Pogarsza się sytuacja piłkarzy Huraganu Waksmund i Jarmuty Szczawnica w rozgrywkach ligi okręgowej. W 11 kolejce spotkań oba nasze zespoły doznały porażek na własnych boiskach. Huragan uległ drużynie z Ujanowic, a Jarmuta przegrała z Grodem Podegrodzie.
Jarmuta Kolex Szczawnica - Gród Podegrodzie 1:2 (0:2)
Bramki: 0:1 Olszak 6, 0:2 Olszak 23, 1:2 J. Pietrzak 85.
Jarmuta: Bobak – Hrydziuszko, Ojrzanowski, Babik, Mlak (65 Borucki ŻK, ŻK, 80 CZK) - Diop (85 Labidi), Urban (46 Mastalski), M. Pietrzak - J. Pietrzak, Jasiurkowski, Pawełczak.
Gród: D. Konstanty – Majerski, G. Konstatnty, M. Knurowski, Zgrzeblak ŻK - R. Knurowski (37 Kazała ŻK), Ciurka Zieliński ŻK (86 Stachoń), Szabla ŻK (75 Kostrzewa) - Ciągło CZK 45, Olszak.
Sędziował: Kamil Sobczak z Limanowej. Widzów 150.
W 6 minucie w zupełnie niegroźnej sytuacji obrońcy Jarmuty dopuścili się faulu na 23 metrze przed swoją bramką. Do wykonania rzutu wolnego podszedł Olszak i uderzył mocno niestety obok źle ustawionego muru przez gospodarzy i goście objęli prowadzenie. W 23 minucie goście egzekwowali rzut rożny. Zagraną piłkę przed szesnastkę przepuściło trzech zawodników Grodu w końcu trafiła ona do olbrzyma Olszaka, który „kropnął" z lewej nogi i futbolówka zatrzepotała w górnym rogu bramki Bobaka.
W tej części gry szanse ze strony gospodarzy mieli Pawełczak i Jacek Pietrzak, ale obu nie udało się skierować piłki do bramki drużyny przyjezdnej. W samej końcówce pierwszej połowy zawodnik Grodu Ciągło za obraźliwe słowa do sędziego został ukarany czerwoną kartką.
W drugiej połowie Jarmuta ruszyła od ofensywy. Najpierw po zagraniu z rzutu wolnego główkował Pawełczak z 8 metrów, ale trafił wprost w bramkarza. Identyczne zachował się chwilę później Diop. W 80 min siły na boisku się wyrównały po dwóch żółtych kartkach i w konsekwencji czerwonej z boiska usunięty został Borucki.

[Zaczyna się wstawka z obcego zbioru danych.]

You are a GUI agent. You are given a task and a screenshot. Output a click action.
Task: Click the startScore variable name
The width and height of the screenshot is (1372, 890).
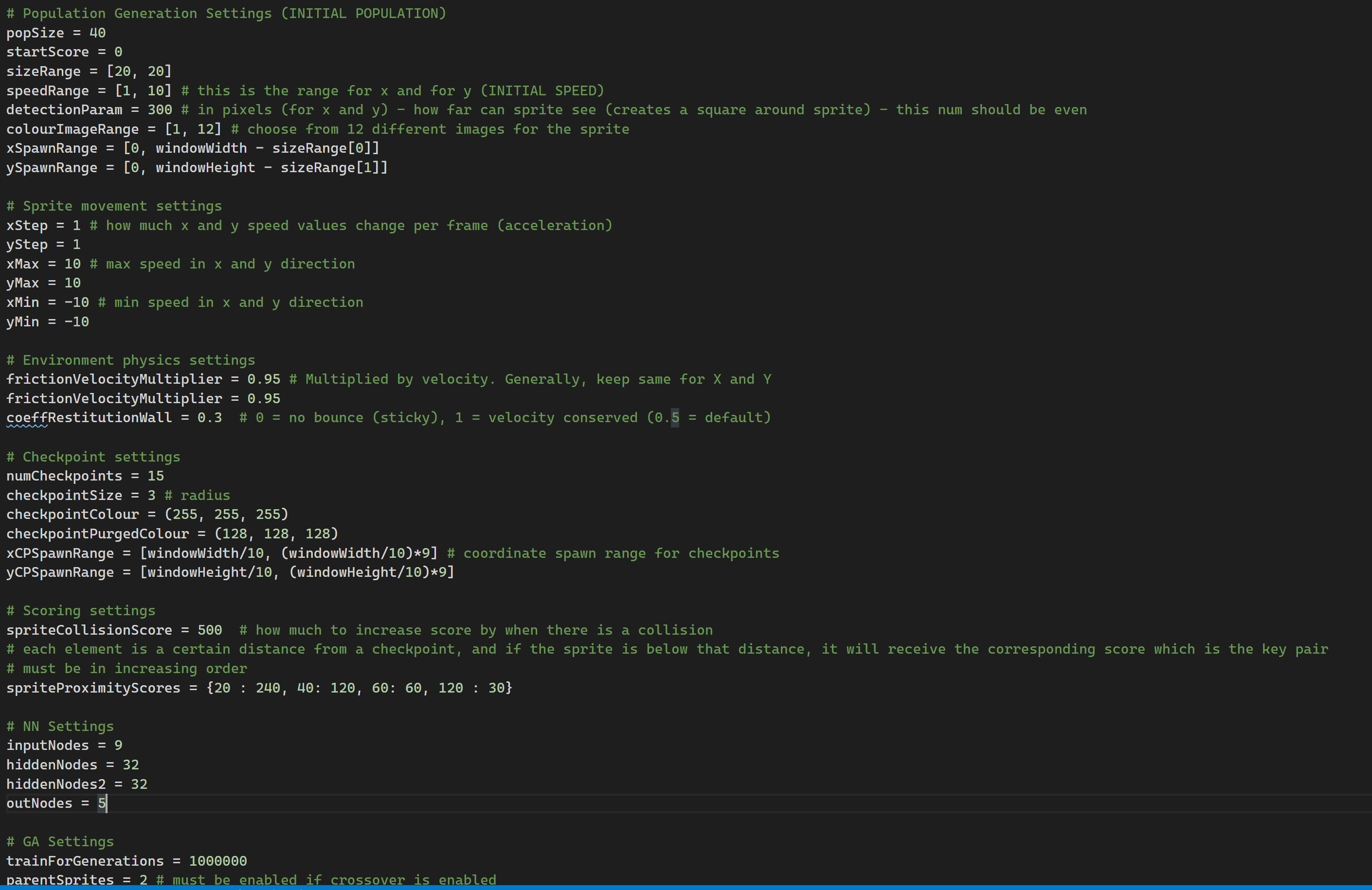coord(47,52)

W 85 minucie Hrydziuszko zagrał crossowe podanie do Marcina Pietrzaka na prawe skrzydło ten głową odegrał na 7 metr do brata Jacka Pietrzaka, który efektownymi nożycami umieścił piłkę siatce drużyny Grodu. Niestety dla zespołu z Miasta Zdrojowego był to tyko gol na otarcie łez po przegranej.
- Kolejny mecz zaczynamy w sposób zupełnie niezrozumiały bez należytej koncentracji bez absolutnie koniecznej werwy. Zazwyczaj tracimy w tym okresie gole a później stajemy przed wyzwaniem odrabiana strat. Nie zawsze się to udaje tak jak w dzisiejszym meczu. Nasza sytuacja staje się coraz trudniejsza, ale klasę zespołu poznaje się właśnie w trudnych momentach. Jak idzie dobrze to i wygrane przychodzą łatwo. Teraz mamy przerwę bo kolejny mecz został przełożony, może to pozwoli nam nad odbudową morale i solidne przygotowanie się do kolejnych spotkań - powiedział zastępujący Jerzego Grabarą zawodnik Jacek Pietrzak.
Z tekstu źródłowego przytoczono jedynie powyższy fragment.